レベル5で避難しようにも自宅から一歩も出られません。避難場所に避難する、自宅の2階に行く、マンションの上の階に避難するのであれば、早めに行動をとる必要があります。

これだけの水害をもたらす線状降水帯は、いつごろから頻繁に発生するようになったのでしょうか。

線状降水帯は’10年ごろから頻繁に発生

線状降水帯は雨を降らす積乱雲が連続して発生し、上空の風の影響で帯のように連なり長時間集中豪雨をもたらす現象を言います。
積乱雲が1つであれば、雲が風に流され、雨は一時的なものになりますが、何らかの原因で積乱雲が集まり積み重なるのが原因です。

積乱雲が積み重なる要因は、海水温の上昇や大気汚染物質と言われていますが、研究は続いています。
日本では災害につながる恐れがある『バックビルティング型』と呼ばれる線状降水帯がみられます。

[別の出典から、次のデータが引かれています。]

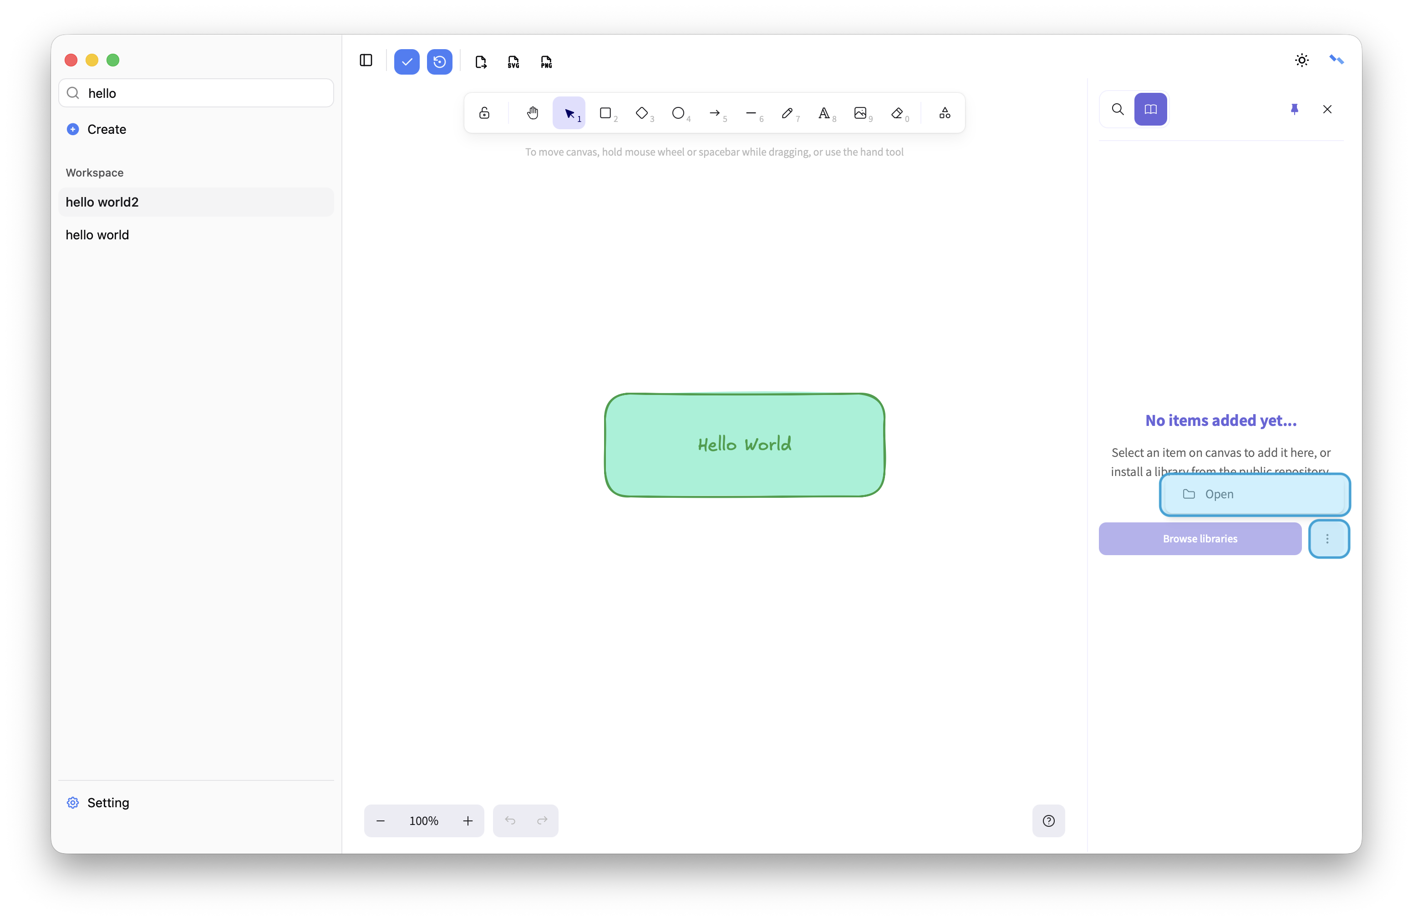The height and width of the screenshot is (921, 1413).
Task: Select the Text tool
Action: click(824, 113)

日本の様に海に囲まれた海洋国家なら発生するリスクは高いのですが、ここまで頻繁かつ水害をもたらすほどになったのは、’10年前後からです。急激に生活が便利になった代償を支払っていると言えます。

避難する際、長靴厳禁

水害の時に長靴は厳禁です。水が入って重くなり、動けなくなります。

脱げにくい紐靴を選び、集団行動で避難しましょう。両手が塞がらないようにし、持ち物は耐水性のバックパックに入れることも大事です。

いかがでしたでしょうか。例年気温が高くなり、台風の季節は10月上旬まで続きます。備えあれば憂いなしですので、災害を見くびらないようにしましょう。